▶ _TASK GOAL_
The full listing, from first line to last, should be set down again exactly.

▶ _SUPPLIED RECORDS_
---*---

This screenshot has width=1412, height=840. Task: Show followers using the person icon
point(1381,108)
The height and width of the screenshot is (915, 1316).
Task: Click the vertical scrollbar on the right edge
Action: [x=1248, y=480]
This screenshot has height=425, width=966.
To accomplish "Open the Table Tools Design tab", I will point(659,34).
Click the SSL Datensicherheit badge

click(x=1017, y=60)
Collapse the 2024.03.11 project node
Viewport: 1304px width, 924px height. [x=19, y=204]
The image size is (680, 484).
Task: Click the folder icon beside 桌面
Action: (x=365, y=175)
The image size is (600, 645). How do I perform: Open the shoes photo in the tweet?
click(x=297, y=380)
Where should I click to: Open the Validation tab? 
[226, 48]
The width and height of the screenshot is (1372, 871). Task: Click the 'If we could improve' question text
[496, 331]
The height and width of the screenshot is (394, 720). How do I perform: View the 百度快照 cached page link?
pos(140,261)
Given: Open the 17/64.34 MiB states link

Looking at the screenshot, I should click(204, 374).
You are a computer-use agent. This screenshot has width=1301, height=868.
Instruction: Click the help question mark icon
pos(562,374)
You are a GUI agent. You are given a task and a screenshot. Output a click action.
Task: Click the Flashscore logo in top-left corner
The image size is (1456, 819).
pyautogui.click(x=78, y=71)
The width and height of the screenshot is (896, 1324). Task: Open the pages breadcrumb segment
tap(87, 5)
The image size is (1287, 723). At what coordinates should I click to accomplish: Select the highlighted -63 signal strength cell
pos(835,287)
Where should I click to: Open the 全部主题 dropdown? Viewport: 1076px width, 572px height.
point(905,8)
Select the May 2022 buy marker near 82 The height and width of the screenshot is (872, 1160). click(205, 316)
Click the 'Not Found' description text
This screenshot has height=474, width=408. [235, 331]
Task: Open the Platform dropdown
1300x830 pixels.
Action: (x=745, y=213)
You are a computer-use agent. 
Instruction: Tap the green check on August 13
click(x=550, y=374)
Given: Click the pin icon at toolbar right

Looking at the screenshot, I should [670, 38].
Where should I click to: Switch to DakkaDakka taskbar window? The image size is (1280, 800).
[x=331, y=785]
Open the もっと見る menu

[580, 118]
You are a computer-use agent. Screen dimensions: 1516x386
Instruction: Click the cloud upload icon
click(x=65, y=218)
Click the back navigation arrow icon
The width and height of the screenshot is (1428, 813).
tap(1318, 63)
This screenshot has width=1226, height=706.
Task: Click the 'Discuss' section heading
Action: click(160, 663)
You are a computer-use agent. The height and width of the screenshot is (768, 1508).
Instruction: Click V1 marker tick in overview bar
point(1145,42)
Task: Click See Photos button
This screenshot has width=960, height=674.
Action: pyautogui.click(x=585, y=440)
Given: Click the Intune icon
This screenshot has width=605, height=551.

---*---

▶ _SOLUTION TO THIS PROBLEM_
This screenshot has width=1412, height=840. Task: Show followers using the person icon
point(1381,108)
The height and width of the screenshot is (915, 1316).
Task: Click the vertical scrollbar on the right edge
Action: [x=1248, y=480]
This screenshot has height=425, width=966.
To accomplish "Open the Table Tools Design tab", I will point(659,34).
Click the SSL Datensicherheit badge

click(x=1017, y=60)
Collapse the 2024.03.11 project node
Viewport: 1304px width, 924px height. [x=19, y=204]
The image size is (680, 484).
Task: Click the folder icon beside 桌面
Action: (x=365, y=175)
The image size is (600, 645). How do I perform: Open the shoes photo in the tweet?
click(x=297, y=380)
Where should I click to: Open the Validation tab? 
[226, 48]
The width and height of the screenshot is (1372, 871). Task: Click the 'If we could improve' question text
[496, 331]
The height and width of the screenshot is (394, 720). How do I perform: View the 百度快照 cached page link?
pos(140,261)
Given: Open the 17/64.34 MiB states link

Looking at the screenshot, I should click(204, 374).
You are a computer-use agent. This screenshot has width=1301, height=868.
Instruction: Click the help question mark icon
pos(562,374)
You are a GUI agent. You are given a task and a screenshot. Output a click action.
Task: Click the Flashscore logo in top-left corner
The image size is (1456, 819).
pyautogui.click(x=78, y=71)
The width and height of the screenshot is (896, 1324). Task: Open the pages breadcrumb segment
tap(87, 5)
The image size is (1287, 723). At what coordinates should I click to accomplish: Select the highlighted -63 signal strength cell
pos(835,287)
Where should I click to: Open the 全部主题 dropdown? Viewport: 1076px width, 572px height.
point(905,8)
Select the May 2022 buy marker near 82 The height and width of the screenshot is (872, 1160). click(205, 316)
Click the 'Not Found' description text
This screenshot has height=474, width=408. [235, 331]
Task: Open the Platform dropdown
1300x830 pixels.
Action: (x=745, y=213)
You are a computer-use agent. 
Instruction: Tap the green check on August 13
click(x=550, y=374)
Given: Click the pin icon at toolbar right

Looking at the screenshot, I should [670, 38].
Where should I click to: Switch to DakkaDakka taskbar window? The image size is (1280, 800).
[x=331, y=785]
Open the もっと見る menu

[580, 118]
You are a computer-use agent. Screen dimensions: 1516x386
Instruction: Click the cloud upload icon
click(x=65, y=218)
Click the back navigation arrow icon
The width and height of the screenshot is (1428, 813).
tap(1318, 63)
This screenshot has width=1226, height=706.
Task: Click the 'Discuss' section heading
Action: click(160, 663)
You are a computer-use agent. The height and width of the screenshot is (768, 1508).
Instruction: Click V1 marker tick in overview bar
point(1145,42)
Task: Click See Photos button
This screenshot has width=960, height=674.
Action: pyautogui.click(x=585, y=440)
Given: Click the Intune icon
This screenshot has width=605, height=551.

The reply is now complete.